§ Source passage:

>>>

The same way a person closes the distance in a small space is not the same way a person closes the distance in an open area.


----------



## wingchun100 (Oct 19, 2016)

Okay...still not seeing the point. If you train to be a kicker, then you learn how to get to that range. Same goes for punching and grappling range. It's not enough to learn how to use the techniques. You also need to learn how to control space. That goes for whether you bridge the gap from a long OR short distance.


----------



## guy b (Oct 19, 2016)

LFJ said:


> The tall guy must be Phobius doing his "bridging" methods.



Lots of excellent "bridging" in that clip


----------



## JowGaWolf (Oct 19, 2016)

wingchun100 said:


> Okay...still not seeing the point. If you train to be a kicker, then you learn how to get to that range. Same goes for punching and grappling range. It's not enough to learn how to use the techniques. You also need to learn how to control space. That goes for whether you bridge the gap from a long OR short distance.


You might not see the difference but it's there. This is why some boxer can stay on the outside while their opponent is unable to get close enough to get their inside game on.


----------



## Hanzou (Oct 19, 2016)

JowGaWolf said:


> Not sure why this is considered lame?  You are looking at a fight in an open space and both systems are close area combat systems and are trained as such.  If anything it just shows a limitation that everyone knows about the system.



It's probably considered "lame" because it's mostly "slap-fu" and people chasing each other around until they end up on the ground.

The fact that they're fighting in an open space shouldn't effect their overall fighting ability. Further, a fighting system should contain  solid gap closers

I bet their forms look really good.


----------



## JowGaWolf (Oct 19, 2016)

Hanzou said:


> The fact that they're fighting in an open space shouldn't effect their overall fighting ability.


It shouldn't but, in reality it affects more than just those guys, and people in other systems.  The fact that there is training that teaches how to close the gap shows just how much of an issue this is for many fighters.  

If I always train to fight someone at a distance then I will have problem fighting close up.  If I always train to fight close up then I'll have trouble trying to close the gap because I have not trained to do so.  I actually have video of fellow classmates who have a good game at a distance but when the fighting got closed, they did horribly.  I have a classmate who does an excellent job in attacking but has a difficult time in defending when I return the favor with a high pressure attack.

<<<

§ Data provided:

>>>

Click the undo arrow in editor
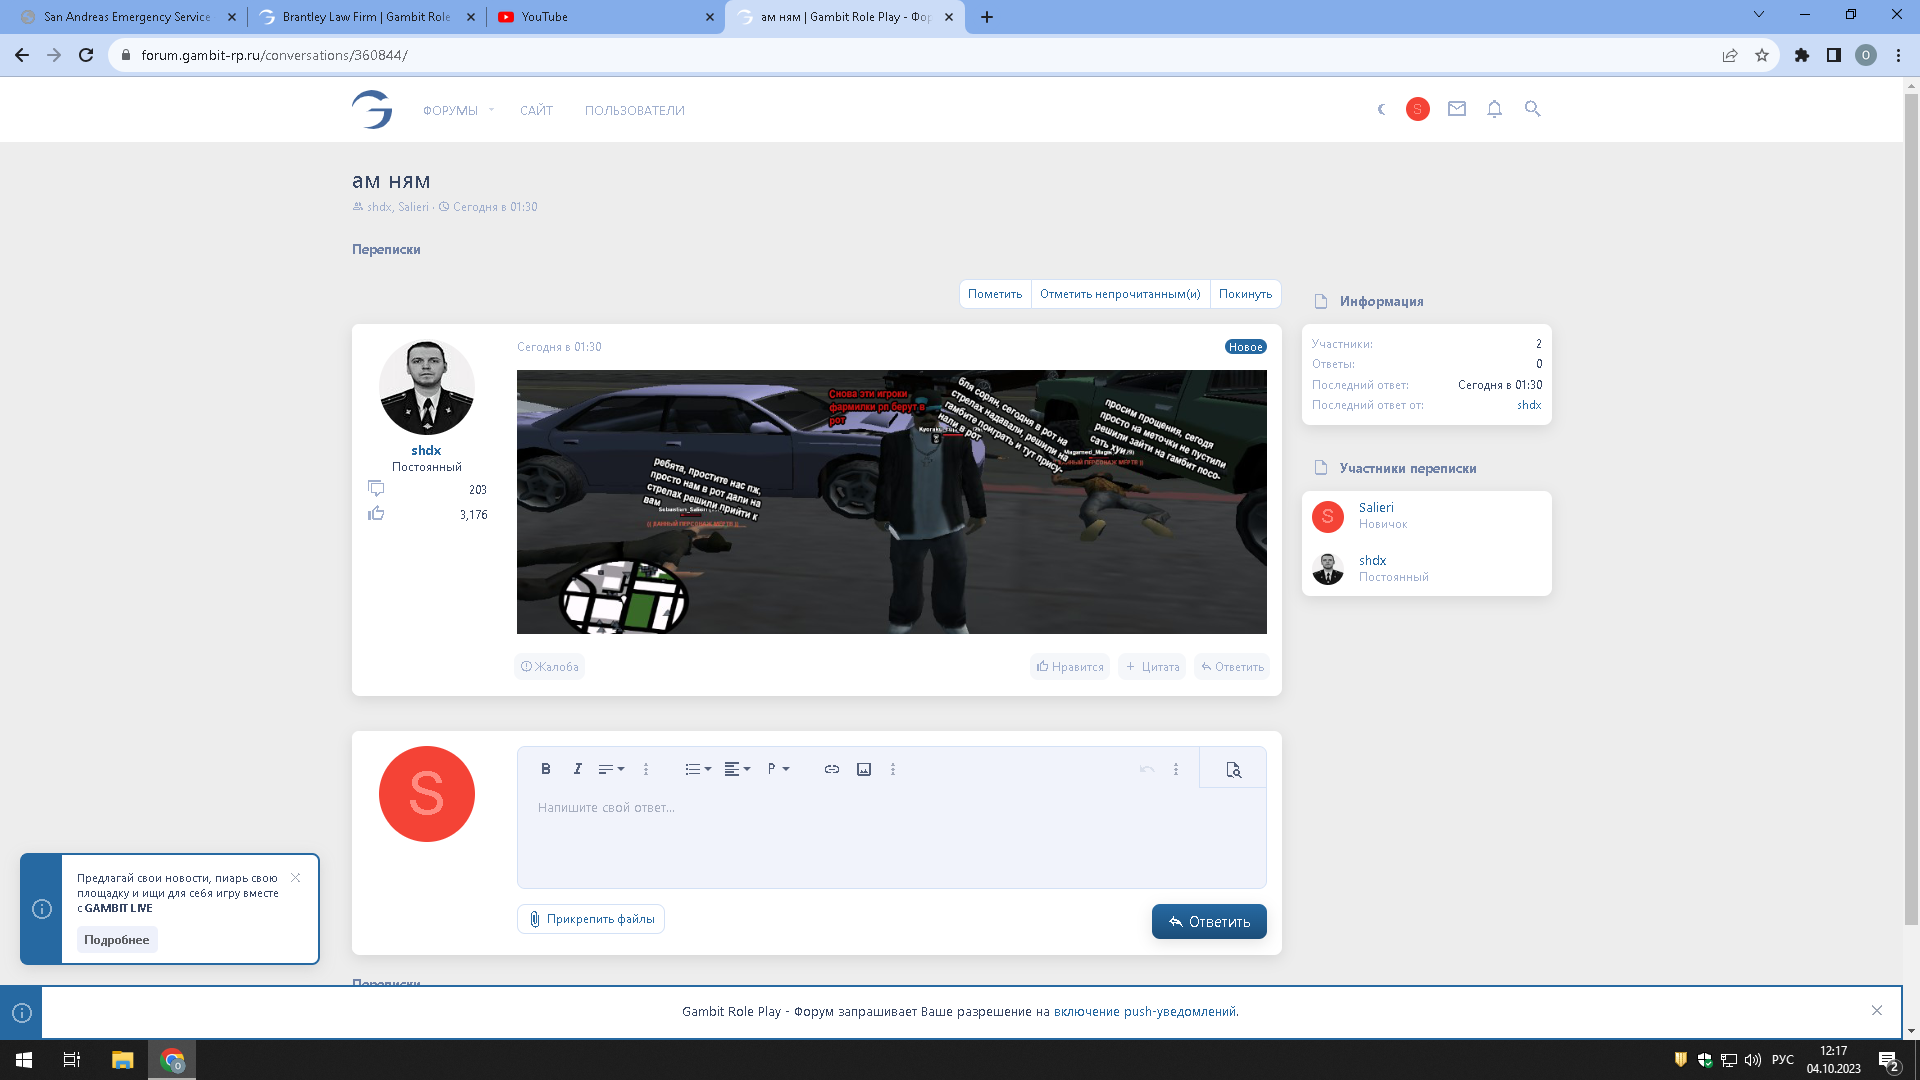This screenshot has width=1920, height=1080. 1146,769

<<<

§ What you need to do:
1. Rewrite the forum thread on closing the distance from "If I always train to fight someone" up to and including "high pressure attack.", putting "relentless" in place of "high pressure".
2. Extend the forum thread on closing the distance in a fight, starting after its last sentence.

§ Answers to the exercise:
1.
If I always train to fight someone at a distance then I will have problem fighting close up.  If I always train to fight close up then I'll have trouble trying to close the gap because I have not trained to do so.  I actually have video of fellow classmates who have a good game at a distance but when the fighting got closed, they did horribly.  I have a classmate who does an excellent job in attacking but has a difficult time in defending when I return the favor with a relentless attack.

2.
If you don't train how to close the gap then you'll be bad at it.  If you only train to fight people up close then you'll have trouble when your opponent is  highly evasive.


----------



## Hanzou (Oct 19, 2016)

JowGaWolf said:


> It shouldn't but, in reality it affects more than just those guys, and people in other systems.  The fact that there is training that teaches how to close the gap shows just how much of an issue this is for many fighters.
> 
> If I always train to fight someone at a distance then I will have problem fighting close up.  If I always train to fight close up then I'll have trouble trying to close the gap because I have not trained to do so.  I actually have video of fellow classmates who have a good game at a distance but when the fighting got closed, they did horribly.  I have a classmate who does an excellent job in attacking but has a difficult time in defending when I return the favor with a high pressure attack.
> 
> If you don't train how to close the gap then you'll be bad at it.  If you only train to fight people up close then you'll have trouble when your opponent is  highly evasive.



So are you saying that WC/VT lacks good gap closing training, or that these two were particularly bad at closing the gap?

Just for comparison's sake, Bjj also trains people to fight up close, but our gap closers look far better than that.

Also it should be noted that those two didn't look particularly good when they were fighting up close either.


----------



## JowGaWolf (Oct 20, 2016)

Hanzou said:


> So are you saying that WC/VT lacks good gap closing training, or that these two were particularly bad at closing the gap?


I'm saying that they were bad at closing the gap.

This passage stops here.